薬局だより
薬と水
薬局 薬剤師 中田 真生
子供のころに、ジュースで薬を服用しようとして「薬は水で飲みなさい」と注意されたことはありませんか?今でも、薬局などで薬をもらう際は「水で服用してください」と言われることがあると思います。では、「水」であればどの水でも良いのでしょうか??今はスーパーでも、水道水・国内外のミネラルウォーターなど、様々な水があります。薬を服用する際に飲まない方が良い水はあるのでしょうか。今回はそんな薬と水についてご紹介いたします。
今回の話で問題とするのは、水の「硬度」です。一般に水は硬度が低いとまろやかな味になり、高くなると辛めの味になると言われています。日本の水は軟水が多く、海外の水は硬水が多いです。今ではスーパー等でも、硬度を表示して販売している所があります。また、硬度は味以外に、石鹸にもかかわっています。硬度の高い水では泡立ちにくく、洗顔後に石鹸カスが残る場合があります。海外など硬度の高い水の地域に行かれた際は注意が必要です。硬度の高い水を飲むと下痢を引き起こすことがありますので、赤ちゃんにはあまり飲ませないほうが良いです。
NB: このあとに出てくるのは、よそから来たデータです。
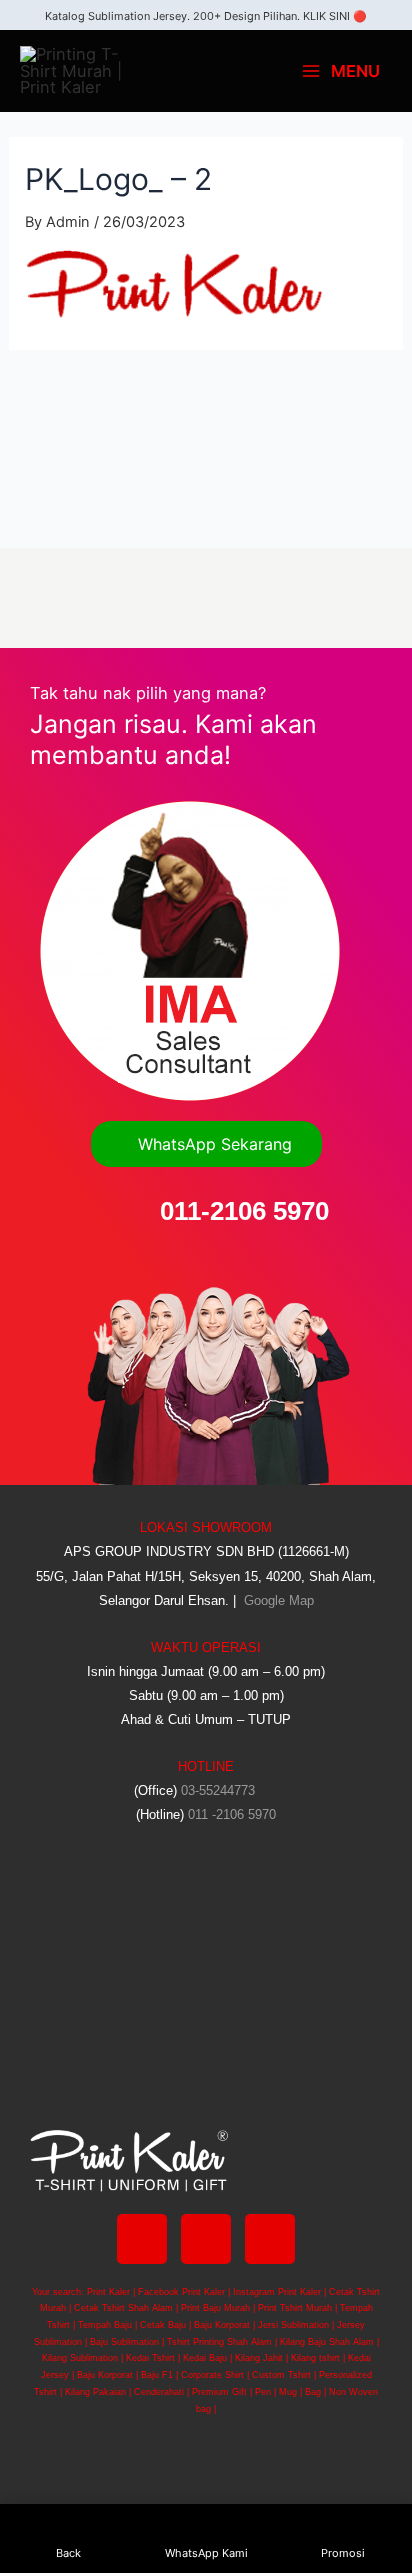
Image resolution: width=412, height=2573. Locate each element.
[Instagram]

この硬度は、何を示したものかというと、水の中に含まれる「カルシウムとマグネシウムの化合物の濃度」を示したものです。硬度にも何種類かあるのですが、一般に表示されている硬度は総硬度と言われているもので、その数種類の硬度すべてを足したものです。
※この硬度に注意しなければいけない薬剤があります。
主な薬剤はビスホスホネート系と言われる薬剤です。硬度の高い水で服用すると、水の中に含まれるカルシウムやマグネシウムが薬に作用して吸収が落ちる場合があります。先に説明しました石鹸 カスも、石鹸の成分とカルシウムなどが結合し、水に溶けにくい物質となるためなのです。一部の抗生剤にも同様の作用を及ぼす場合がありますので、硬度の高い硬水は薬の服用にはあまり良くありません。よって、薬は硬度の低い軟水で飲むことをおすすめします。
ミネラルウォーターなどの硬水を飲むことは悪いことではありません。しかし、薬を飲む際は硬度を少し気にしてみて下さい。もしかすると飲み合わせがあまり良くないかもしれません。